Automation is closely connected with sustainability. For instance, accurately controlling temperature and pressure when sealing an item in packaging, ensures that the product is correctly and safely packaged, avoiding scrap and rework. Similarly, producers must consider many different variables, such as packaging thickness, ambient temperature and packaging film speeds – so they need a system designed with the functionality to capture and analyse real-time data.  This will enable them to work more effectively and act more sustainably in the future.
A practical example: An example of innovative technology is Omron’s Sysmac AI Controller, a smart solution that collects, analyses and uses data at the ‘Edge’ to detect abnormalities, prevent failures and prolong equipment longevity. It combines the control functionality for  manufacturing lines and equipment with AI processing.

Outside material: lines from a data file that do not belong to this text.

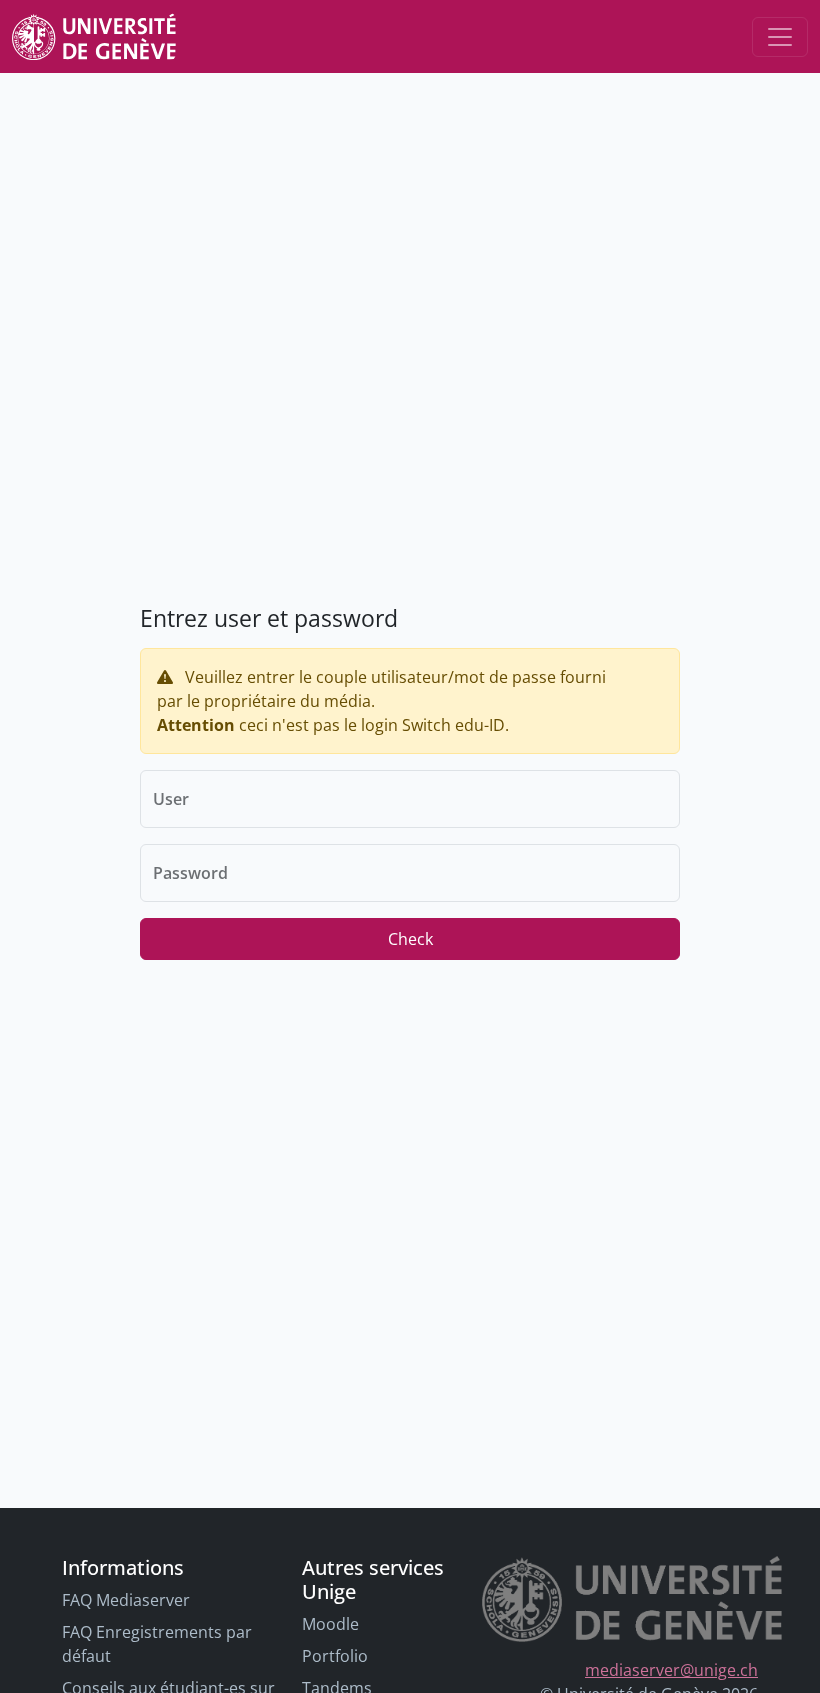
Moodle (330, 1624)
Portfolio (335, 1656)
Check (410, 939)
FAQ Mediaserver (126, 1600)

The food factory of the future

In the aftermath of the pandemic, food and commodity companies need to explore how they can improve processes utilising new automation technologies. These changes will help them to reduce employee workloads and realise value; increase the quality of processes and products; and act more flexibly and sustainably. Suitable solutions will include smart and connected systems that combine robotics, cobots, vision and sensor technology with strong data collection and analysis, human-machine interaction and full traceability. This will equip them with real-time insights for a successful, customer-focused future.